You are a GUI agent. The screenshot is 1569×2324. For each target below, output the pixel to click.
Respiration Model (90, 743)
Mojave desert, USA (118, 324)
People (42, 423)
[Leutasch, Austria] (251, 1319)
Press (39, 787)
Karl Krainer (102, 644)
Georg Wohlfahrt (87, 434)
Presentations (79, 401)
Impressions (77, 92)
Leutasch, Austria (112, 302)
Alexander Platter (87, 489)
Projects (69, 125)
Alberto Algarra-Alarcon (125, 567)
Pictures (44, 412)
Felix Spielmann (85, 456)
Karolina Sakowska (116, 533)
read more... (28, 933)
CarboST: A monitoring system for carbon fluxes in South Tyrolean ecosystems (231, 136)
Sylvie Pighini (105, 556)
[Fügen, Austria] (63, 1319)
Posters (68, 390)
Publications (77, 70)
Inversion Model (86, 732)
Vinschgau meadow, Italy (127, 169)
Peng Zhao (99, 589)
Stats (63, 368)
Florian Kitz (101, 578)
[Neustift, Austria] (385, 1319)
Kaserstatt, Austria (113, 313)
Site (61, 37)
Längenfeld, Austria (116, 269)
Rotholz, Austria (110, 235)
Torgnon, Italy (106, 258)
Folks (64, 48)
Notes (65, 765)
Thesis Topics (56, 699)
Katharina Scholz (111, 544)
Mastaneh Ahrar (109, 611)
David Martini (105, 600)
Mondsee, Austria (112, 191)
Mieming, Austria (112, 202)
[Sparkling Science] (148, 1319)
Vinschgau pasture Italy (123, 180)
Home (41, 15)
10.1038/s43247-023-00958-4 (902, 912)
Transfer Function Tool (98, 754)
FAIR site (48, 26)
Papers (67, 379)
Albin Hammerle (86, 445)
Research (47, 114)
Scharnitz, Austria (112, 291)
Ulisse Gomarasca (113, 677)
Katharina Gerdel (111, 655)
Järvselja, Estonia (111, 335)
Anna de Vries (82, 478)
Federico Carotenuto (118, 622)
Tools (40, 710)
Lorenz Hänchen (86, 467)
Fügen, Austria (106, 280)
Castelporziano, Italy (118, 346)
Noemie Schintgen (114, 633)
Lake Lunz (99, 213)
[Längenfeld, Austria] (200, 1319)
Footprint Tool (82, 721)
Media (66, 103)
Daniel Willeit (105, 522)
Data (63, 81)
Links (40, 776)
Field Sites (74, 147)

How to complete this task: Could you repeat exactly the lines in the listing above from the one with "Stats (63, 368)" down to the one with "Scharnitz, Austria (112, 291)"? Include both of those lines.

Exercise result:
Stats (63, 368)
Florian Kitz (101, 578)
[Neustift, Austria] (385, 1319)
Kaserstatt, Austria (113, 313)
Site (61, 37)
Längenfeld, Austria (116, 269)
Rotholz, Austria (110, 235)
Torgnon, Italy (106, 258)
Folks (64, 48)
Notes (65, 765)
Thesis Topics (56, 699)
Katharina Scholz (111, 544)
Mastaneh Ahrar (109, 611)
David Martini (105, 600)
Mondsee, Austria (112, 191)
Mieming, Austria (112, 202)
[Sparkling Science] (148, 1319)
Vinschgau pasture Italy (123, 180)
Home (41, 15)
10.1038/s43247-023-00958-4 (902, 912)
Transfer Function Tool (98, 754)
FAIR site (48, 26)
Papers (67, 379)
Albin Hammerle (86, 445)
Research (47, 114)
Scharnitz, Austria (112, 291)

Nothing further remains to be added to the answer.